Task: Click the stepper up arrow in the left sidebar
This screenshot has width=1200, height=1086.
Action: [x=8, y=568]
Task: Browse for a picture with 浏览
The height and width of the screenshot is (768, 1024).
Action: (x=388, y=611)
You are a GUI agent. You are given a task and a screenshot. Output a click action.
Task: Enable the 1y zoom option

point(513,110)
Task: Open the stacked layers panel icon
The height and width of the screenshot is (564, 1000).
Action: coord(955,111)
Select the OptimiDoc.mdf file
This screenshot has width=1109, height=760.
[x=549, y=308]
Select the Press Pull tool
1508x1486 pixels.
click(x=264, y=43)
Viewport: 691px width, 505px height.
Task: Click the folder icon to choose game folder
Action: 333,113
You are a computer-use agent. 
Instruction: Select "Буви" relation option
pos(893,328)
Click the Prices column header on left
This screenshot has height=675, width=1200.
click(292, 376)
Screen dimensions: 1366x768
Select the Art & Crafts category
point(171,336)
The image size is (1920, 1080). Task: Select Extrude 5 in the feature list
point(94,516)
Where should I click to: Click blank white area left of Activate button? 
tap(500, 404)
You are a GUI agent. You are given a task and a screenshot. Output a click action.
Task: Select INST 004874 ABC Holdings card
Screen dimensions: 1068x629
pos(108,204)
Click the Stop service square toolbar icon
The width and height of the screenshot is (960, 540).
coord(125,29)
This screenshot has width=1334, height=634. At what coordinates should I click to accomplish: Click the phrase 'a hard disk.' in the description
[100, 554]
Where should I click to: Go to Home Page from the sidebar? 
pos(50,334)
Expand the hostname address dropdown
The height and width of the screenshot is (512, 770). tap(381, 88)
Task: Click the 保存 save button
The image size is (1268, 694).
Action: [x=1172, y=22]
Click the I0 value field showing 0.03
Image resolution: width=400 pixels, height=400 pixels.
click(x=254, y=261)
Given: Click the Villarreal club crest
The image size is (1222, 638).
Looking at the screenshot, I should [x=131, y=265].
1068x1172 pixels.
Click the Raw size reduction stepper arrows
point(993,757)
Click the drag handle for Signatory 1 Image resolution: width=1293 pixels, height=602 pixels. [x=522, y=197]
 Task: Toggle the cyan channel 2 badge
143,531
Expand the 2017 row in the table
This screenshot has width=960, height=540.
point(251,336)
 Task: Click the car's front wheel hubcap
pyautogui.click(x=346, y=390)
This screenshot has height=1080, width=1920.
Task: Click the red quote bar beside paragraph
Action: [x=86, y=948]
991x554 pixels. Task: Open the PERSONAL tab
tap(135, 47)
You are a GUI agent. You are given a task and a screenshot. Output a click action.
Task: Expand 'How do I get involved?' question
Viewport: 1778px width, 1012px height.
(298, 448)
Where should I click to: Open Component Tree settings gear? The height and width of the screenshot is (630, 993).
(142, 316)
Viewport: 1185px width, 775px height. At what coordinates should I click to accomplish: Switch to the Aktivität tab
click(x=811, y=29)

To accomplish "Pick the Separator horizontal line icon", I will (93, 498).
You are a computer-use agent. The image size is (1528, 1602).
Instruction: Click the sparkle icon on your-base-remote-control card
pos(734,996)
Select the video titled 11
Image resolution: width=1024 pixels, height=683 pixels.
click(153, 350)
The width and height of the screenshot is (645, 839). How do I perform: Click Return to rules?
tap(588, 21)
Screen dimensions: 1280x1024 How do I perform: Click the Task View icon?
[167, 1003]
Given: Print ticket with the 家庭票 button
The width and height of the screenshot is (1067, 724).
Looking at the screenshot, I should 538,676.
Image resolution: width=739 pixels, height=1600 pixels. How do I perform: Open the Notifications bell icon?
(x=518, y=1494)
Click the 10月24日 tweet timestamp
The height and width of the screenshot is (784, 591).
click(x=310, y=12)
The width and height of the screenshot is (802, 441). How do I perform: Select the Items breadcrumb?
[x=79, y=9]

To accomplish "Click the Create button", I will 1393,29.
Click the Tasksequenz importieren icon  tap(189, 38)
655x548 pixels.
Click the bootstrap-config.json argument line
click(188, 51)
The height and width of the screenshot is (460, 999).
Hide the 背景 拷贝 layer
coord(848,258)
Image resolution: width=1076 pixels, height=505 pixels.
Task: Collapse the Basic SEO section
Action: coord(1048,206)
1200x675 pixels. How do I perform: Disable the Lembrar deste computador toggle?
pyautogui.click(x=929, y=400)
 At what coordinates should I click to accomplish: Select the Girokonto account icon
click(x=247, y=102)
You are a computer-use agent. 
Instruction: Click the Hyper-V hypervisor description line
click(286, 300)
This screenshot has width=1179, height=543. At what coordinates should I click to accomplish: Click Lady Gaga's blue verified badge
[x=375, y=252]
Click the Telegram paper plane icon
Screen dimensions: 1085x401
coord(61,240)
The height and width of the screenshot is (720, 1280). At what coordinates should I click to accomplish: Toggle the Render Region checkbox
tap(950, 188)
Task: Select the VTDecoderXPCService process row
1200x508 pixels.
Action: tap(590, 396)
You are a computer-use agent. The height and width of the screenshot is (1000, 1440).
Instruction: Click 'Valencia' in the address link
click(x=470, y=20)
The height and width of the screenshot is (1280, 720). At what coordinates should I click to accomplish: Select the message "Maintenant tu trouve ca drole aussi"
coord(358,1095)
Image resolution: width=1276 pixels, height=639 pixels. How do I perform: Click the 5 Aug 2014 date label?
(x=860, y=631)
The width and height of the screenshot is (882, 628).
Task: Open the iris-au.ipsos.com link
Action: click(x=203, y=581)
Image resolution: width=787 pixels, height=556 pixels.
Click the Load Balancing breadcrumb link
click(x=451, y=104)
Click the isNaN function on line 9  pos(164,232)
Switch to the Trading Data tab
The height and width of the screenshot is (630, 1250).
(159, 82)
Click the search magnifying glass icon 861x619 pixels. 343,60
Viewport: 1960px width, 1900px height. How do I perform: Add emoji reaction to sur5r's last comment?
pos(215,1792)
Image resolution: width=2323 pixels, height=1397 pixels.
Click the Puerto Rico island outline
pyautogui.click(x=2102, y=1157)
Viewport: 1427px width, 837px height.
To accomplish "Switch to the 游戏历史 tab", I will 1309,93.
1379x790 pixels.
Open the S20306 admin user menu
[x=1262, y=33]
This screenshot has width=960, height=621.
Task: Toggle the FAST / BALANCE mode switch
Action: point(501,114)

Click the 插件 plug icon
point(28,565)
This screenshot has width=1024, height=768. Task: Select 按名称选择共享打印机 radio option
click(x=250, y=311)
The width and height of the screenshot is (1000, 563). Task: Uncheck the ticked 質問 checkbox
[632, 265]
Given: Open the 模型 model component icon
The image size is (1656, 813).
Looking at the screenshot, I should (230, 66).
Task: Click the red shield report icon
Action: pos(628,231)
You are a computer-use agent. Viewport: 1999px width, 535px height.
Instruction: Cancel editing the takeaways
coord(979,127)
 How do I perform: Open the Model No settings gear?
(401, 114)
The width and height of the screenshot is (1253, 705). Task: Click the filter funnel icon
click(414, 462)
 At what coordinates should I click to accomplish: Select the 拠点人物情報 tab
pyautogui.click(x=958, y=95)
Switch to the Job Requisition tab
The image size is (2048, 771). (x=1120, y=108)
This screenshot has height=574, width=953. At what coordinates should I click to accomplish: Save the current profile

WHAT THE TASK ASKS:
Copy out the full set of records precisely, leaving nothing out.

SOLUTION BELOW:
Task: Click the stepper up arrow in the left sidebar
This screenshot has width=1200, height=1086.
Action: [x=8, y=568]
Task: Browse for a picture with 浏览
The height and width of the screenshot is (768, 1024).
Action: (x=388, y=611)
You are a GUI agent. You are given a task and a screenshot. Output a click action.
Task: Enable the 1y zoom option

point(513,110)
Task: Open the stacked layers panel icon
The height and width of the screenshot is (564, 1000).
Action: coord(955,111)
Select the OptimiDoc.mdf file
This screenshot has width=1109, height=760.
[x=549, y=308]
Select the Press Pull tool
1508x1486 pixels.
click(x=264, y=43)
Viewport: 691px width, 505px height.
Task: Click the folder icon to choose game folder
Action: 333,113
You are a computer-use agent. 
Instruction: Select "Буви" relation option
pos(893,328)
Click the Prices column header on left
This screenshot has height=675, width=1200.
click(292, 376)
Screen dimensions: 1366x768
Select the Art & Crafts category
point(171,336)
The image size is (1920, 1080). Task: Select Extrude 5 in the feature list
point(94,516)
Where should I click to: Click blank white area left of Activate button? 
tap(500, 404)
You are a GUI agent. You are given a task and a screenshot. Output a click action.
Task: Select INST 004874 ABC Holdings card
Screen dimensions: 1068x629
pos(108,204)
Click the Stop service square toolbar icon
The width and height of the screenshot is (960, 540).
coord(125,29)
This screenshot has width=1334, height=634. At what coordinates should I click to accomplish: Click the phrase 'a hard disk.' in the description
[100, 554]
Where should I click to: Go to Home Page from the sidebar? 
pos(50,334)
Expand the hostname address dropdown
The height and width of the screenshot is (512, 770). tap(381, 88)
Task: Click the 保存 save button
The image size is (1268, 694).
Action: [x=1172, y=22]
Click the I0 value field showing 0.03
Image resolution: width=400 pixels, height=400 pixels.
click(x=254, y=261)
Given: Click the Villarreal club crest
The image size is (1222, 638).
Looking at the screenshot, I should [x=131, y=265].
1068x1172 pixels.
Click the Raw size reduction stepper arrows
point(993,757)
Click the drag handle for Signatory 1 Image resolution: width=1293 pixels, height=602 pixels. [x=522, y=197]
 Task: Toggle the cyan channel 2 badge
143,531
Expand the 2017 row in the table
This screenshot has width=960, height=540.
point(251,336)
 Task: Click the car's front wheel hubcap
pyautogui.click(x=346, y=390)
This screenshot has height=1080, width=1920.
Task: Click the red quote bar beside paragraph
Action: [x=86, y=948]
991x554 pixels. Task: Open the PERSONAL tab
tap(135, 47)
You are a GUI agent. You are given a task and a screenshot. Output a click action.
Task: Expand 'How do I get involved?' question
Viewport: 1778px width, 1012px height.
(298, 448)
Where should I click to: Open Component Tree settings gear? The height and width of the screenshot is (630, 993).
(142, 316)
Viewport: 1185px width, 775px height. At what coordinates should I click to accomplish: Switch to the Aktivität tab
click(x=811, y=29)

To accomplish "Pick the Separator horizontal line icon", I will (93, 498).
You are a computer-use agent. The image size is (1528, 1602).
Instruction: Click the sparkle icon on your-base-remote-control card
pos(734,996)
Select the video titled 11
Image resolution: width=1024 pixels, height=683 pixels.
click(153, 350)
The width and height of the screenshot is (645, 839). How do I perform: Click Return to rules?
tap(588, 21)
Screen dimensions: 1280x1024 How do I perform: Click the Task View icon?
[167, 1003]
Given: Print ticket with the 家庭票 button
The width and height of the screenshot is (1067, 724).
Looking at the screenshot, I should 538,676.
Image resolution: width=739 pixels, height=1600 pixels. How do I perform: Open the Notifications bell icon?
(x=518, y=1494)
Click the 10月24日 tweet timestamp
The height and width of the screenshot is (784, 591).
click(x=310, y=12)
The width and height of the screenshot is (802, 441). How do I perform: Select the Items breadcrumb?
[x=79, y=9]

To accomplish "Click the Create button", I will 1393,29.
Click the Tasksequenz importieren icon  tap(189, 38)
655x548 pixels.
Click the bootstrap-config.json argument line
click(188, 51)
The height and width of the screenshot is (460, 999).
Hide the 背景 拷贝 layer
coord(848,258)
Image resolution: width=1076 pixels, height=505 pixels.
Task: Collapse the Basic SEO section
Action: coord(1048,206)
1200x675 pixels. How do I perform: Disable the Lembrar deste computador toggle?
pyautogui.click(x=929, y=400)
 At what coordinates should I click to accomplish: Select the Girokonto account icon
click(x=247, y=102)
You are a computer-use agent. 
Instruction: Click the Hyper-V hypervisor description line
click(286, 300)
This screenshot has width=1179, height=543. At what coordinates should I click to accomplish: Click Lady Gaga's blue verified badge
[x=375, y=252]
Click the Telegram paper plane icon
Screen dimensions: 1085x401
coord(61,240)
The height and width of the screenshot is (720, 1280). At what coordinates should I click to accomplish: Toggle the Render Region checkbox
tap(950, 188)
Task: Select the VTDecoderXPCService process row
1200x508 pixels.
Action: tap(590, 396)
You are a computer-use agent. The height and width of the screenshot is (1000, 1440).
Instruction: Click 'Valencia' in the address link
click(x=470, y=20)
The height and width of the screenshot is (1280, 720). At what coordinates should I click to accomplish: Select the message "Maintenant tu trouve ca drole aussi"
coord(358,1095)
Image resolution: width=1276 pixels, height=639 pixels. How do I perform: Click the 5 Aug 2014 date label?
(x=860, y=631)
The width and height of the screenshot is (882, 628).
Task: Open the iris-au.ipsos.com link
Action: click(x=203, y=581)
Image resolution: width=787 pixels, height=556 pixels.
Click the Load Balancing breadcrumb link
click(x=451, y=104)
Click the isNaN function on line 9  pos(164,232)
Switch to the Trading Data tab
The height and width of the screenshot is (630, 1250).
(159, 82)
Click the search magnifying glass icon 861x619 pixels. 343,60
Viewport: 1960px width, 1900px height. How do I perform: Add emoji reaction to sur5r's last comment?
pos(215,1792)
Image resolution: width=2323 pixels, height=1397 pixels.
Click the Puerto Rico island outline
pyautogui.click(x=2102, y=1157)
Viewport: 1427px width, 837px height.
To accomplish "Switch to the 游戏历史 tab", I will 1309,93.
1379x790 pixels.
Open the S20306 admin user menu
[x=1262, y=33]
This screenshot has width=960, height=621.
Task: Toggle the FAST / BALANCE mode switch
Action: point(501,114)

Click the 插件 plug icon
point(28,565)
This screenshot has width=1024, height=768. Task: Select 按名称选择共享打印机 radio option
click(x=250, y=311)
The width and height of the screenshot is (1000, 563). Task: Uncheck the ticked 質問 checkbox
[632, 265]
Given: Open the 模型 model component icon
The image size is (1656, 813).
Looking at the screenshot, I should (230, 66).
Task: Click the red shield report icon
Action: pos(628,231)
You are a computer-use agent. Viewport: 1999px width, 535px height.
Instruction: Cancel editing the takeaways
coord(979,127)
 How do I perform: Open the Model No settings gear?
(401, 114)
The width and height of the screenshot is (1253, 705). Task: Click the filter funnel icon
click(414, 462)
 At what coordinates should I click to accomplish: Select the 拠点人物情報 tab
pyautogui.click(x=958, y=95)
Switch to the Job Requisition tab
The image size is (2048, 771). (x=1120, y=108)
This screenshot has height=574, width=953. At what coordinates should I click to accomplish: Save the current profile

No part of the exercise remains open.